Painting for Fred Sandback by Julian Schnabel, 2022 © Julian Schnabel / Artists Rights Society (ARS), New York

Similarly, I was taken by Painting for Fred Sandback, in which a black blotch of paint intersects a green square that itself sits atop of various color blocks and brushstrokes between them. Sandback was an American artist who died in 2003 and was best known for his sculptures made of yarn that created artworks out of the space the yarn divided. Perhaps, the green square is Sandback’s thread and the black signals Schnabel’s act of mourning in engaging with Sandback’s work in Schnabel’s own.

One more important fact about the new paintings needs to be noted: Schnabel confided that they were all painted with his left hand, not his right. More than 40 years of painting had so damaged Schnabel’s ability to raise his right arm that he had to have surgery on his right shoulder/rotator cuff. He is still healing and does not have full mobility in his right arm. However, Schnabel said he found no difference in painting with his left hand rather than his right.

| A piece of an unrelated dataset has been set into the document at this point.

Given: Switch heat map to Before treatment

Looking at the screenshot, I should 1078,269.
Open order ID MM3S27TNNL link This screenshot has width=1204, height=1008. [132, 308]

But, perhaps, I do. If, as Schnabel said to me, “All Art is optimistic because it contains a denial of death,” then a 70-year-old artist with a 5-month-old daughter, painting with his left hand, is certainly evidence of optimism.

A century ago, two seemingly vastly different novels appeared: Ulysses by James Joyce and In Search of Lost Time by Marcel Proust. Although stylistically as different as can be, they both shared the same thesis – that the way of transcendence was through art, and the path to immortality by becoming an artist. In the act of creation, both novels seem to say, we attempt to reach the eternal beyond time. From my short impression of him, this is the flow in which Schnabel exists; he lives and creates in this timeless river.

In his introductory remarks at the recent vernissage, Schnabel said that despite living through recent times “when everything is so f*cked” and where, to quote Jean Renoir’s famous dictum, “in this world, there is one awful thing, and that is that everyone has his reasons,” Schnabel said, that with his daughter, Esmé, he found “a glimmer of hope.”

In Esmé (the story character, the 5-month-old, the sculpture, and the art exhibit), Schnabel has found a potent symbol of the denial of death that his art represents.